Dawson takes pride that under his guidance WBKO's high school football show, "Football Friday Night," won runner-up for the best sports prep show in 2015. 

The "UK Students' Sports Show" debuted in the Spring 2018 semester as part of his new course, so this is the second year of its production.

That “semester was a learning experience for the students and myself," Dawson said. "I learned how much work was too much, and they learned what it is like covering local sports. I try to give them an experience as real as working at a local TV station gets." 

The show may not have the technology that your local TV station has, but the standards are high for the quality of storytelling.

“I expect our students' work to look like what you would see when you watch the local sportscast," Dawson said. "If the students get in the habit of meeting that expectation now, they will be ready to get a job in the industry and be successful."

In Dawson's class, students work as one large group to produce a program over a week's time. They trade roles as reporters, producers and anchors, and receive hands-on experience making graphics.

Production begins in a three-hour lab on Thursdays starting at 2 p.m. in a computer classroom in Blazer Dining Hall. Then students walk over to the Taylor Education Building studio to do a dress rehearsal. Finally they go live at 4 p.m. with a half-hour sports show for Spectrum cable television.

The class then debriefs with Dawson until the lab ends at 5 p.m. The sports show is rebroadcast on local cable television at 5 p.m. and 9 p.m. on Thursdays.
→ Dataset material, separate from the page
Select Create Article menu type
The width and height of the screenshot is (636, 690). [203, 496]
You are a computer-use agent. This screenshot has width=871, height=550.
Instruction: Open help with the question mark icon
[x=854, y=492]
Although students go to lab in a classroom setting, Dawson teaches them to use an internet-based program called Rundown Creator that allows students to write and update stories from home. They assemble their stories in the lab, placing video and graphics on a server.

Sports Broadcasting is becoming more popular, beginning with eight students last spring and having 14 students this semester.

“I hope the class continues to grow so much that we have a daily sportscast,” Dawson said.